There are also restrictions that apply to split-shared services:

  • Consult services, 9-9-2-4-1 through 9-9-2-4-5 cannot be split-shared.

  • Any E and M service furnished in a skilled nursing facility or nursing facility cannot be split-shared.

  • Any E and M service furnished in a patient’s home or domicile cannot be split-shared.

The ‘who’ and ‘where’ for split-shared services

Non-physician providers and physicians who are employed by the same entity, or who are part of the same group practice, may perform split-shared services. Typically for E.N.T. physicians, either a nurse practitioner or physician assistant would be the N.P.P. used.

Split-shared services are limited to facility-based settings, including the hospital inpatient and outpatient settings.
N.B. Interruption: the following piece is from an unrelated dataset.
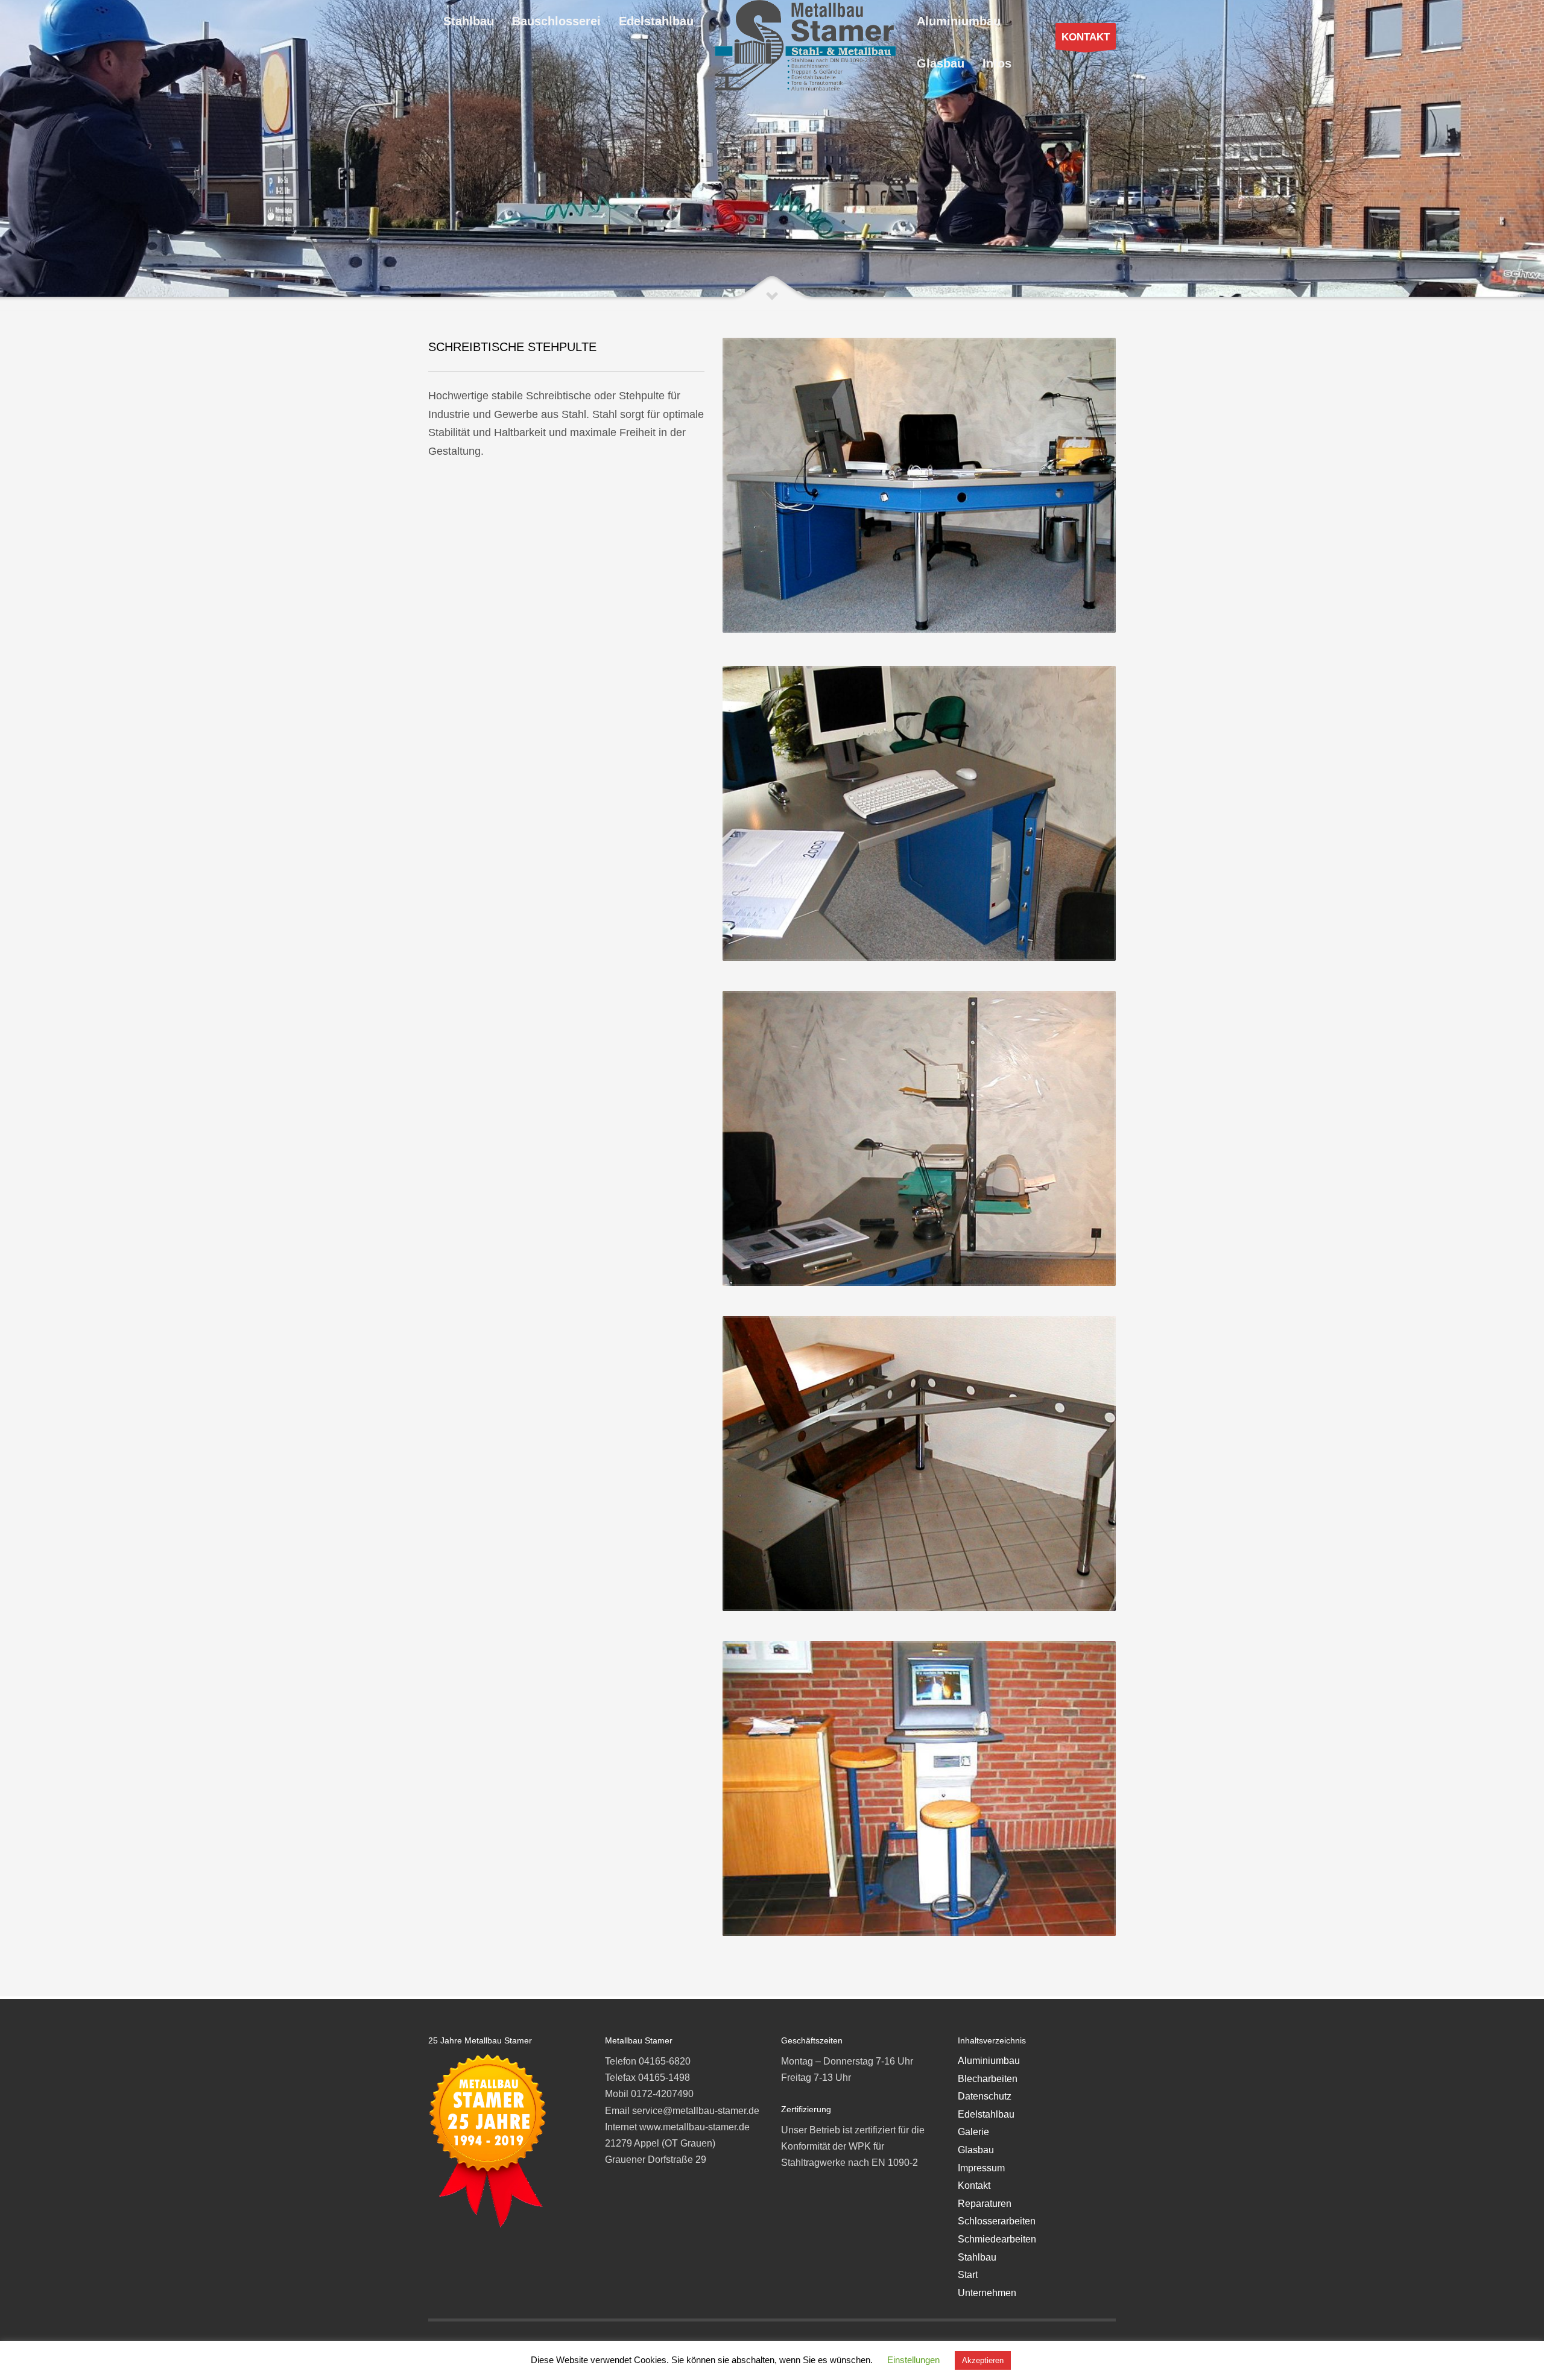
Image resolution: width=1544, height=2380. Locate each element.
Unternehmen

Remember: Services furnished in the hospital outpatient (P.O.S. 22) will result in two bills being generated for Medicare patients. A professional fee is billed under Part B, while a facility fee is billed under Part A. This means incident-to guidelines do not apply to P.O.S. 22, but split-shared guidelines do.

Properly documenting split-shared services

Unlike with incident-to services, supervision does not apply to split/shared services. The physician and N.P.P. do not have to see the patient at the same time. In fact, typically the N.P.P. sees the patient first and creates a note which the physician then adds his or her “substantive” portion to after seeing the patient later.

The same documentation requirements for other services also apply to split-shared services. In addition, billing an E AND M service as split-shared also has a very important and unique requirement. Specifically:

  • Both the physician and non-physician must document in the medical record what they personally contributed to the encounter. Tip: For better charge capture, both providers should include a line such as “patient seen and examined by me.” The physician can also include lines such as “agree with note by non-physician” to make it even more clear that the visit included split-shared face-to-face time with the patient.

  • The combined documentation must support the overall combined level of service of the E and M visit.

  • While auxiliary staff can record the review of systems, past medical, family history, and social history, the physician and non-physician must personally review this documentation and confirm and/or supplement it in their combined medical record.

  • If the non-physician has a face-to-face encounter with the patient but the physician does not, then the E and M encounter must be billed only under the non-physician’s name and identifier.

  • Both the physician and non-physician must date and legibly sign their corresponding portions of the note.

Example: The physician’s portion of the note should be clear about physician involvement: “I saw and evaluated the patient. I reviewed with the nurse practitioner’s note and agree, in addition I believe follow-up with the primary care doctor is warranted. A follow-up visit should be scheduled in two weeks."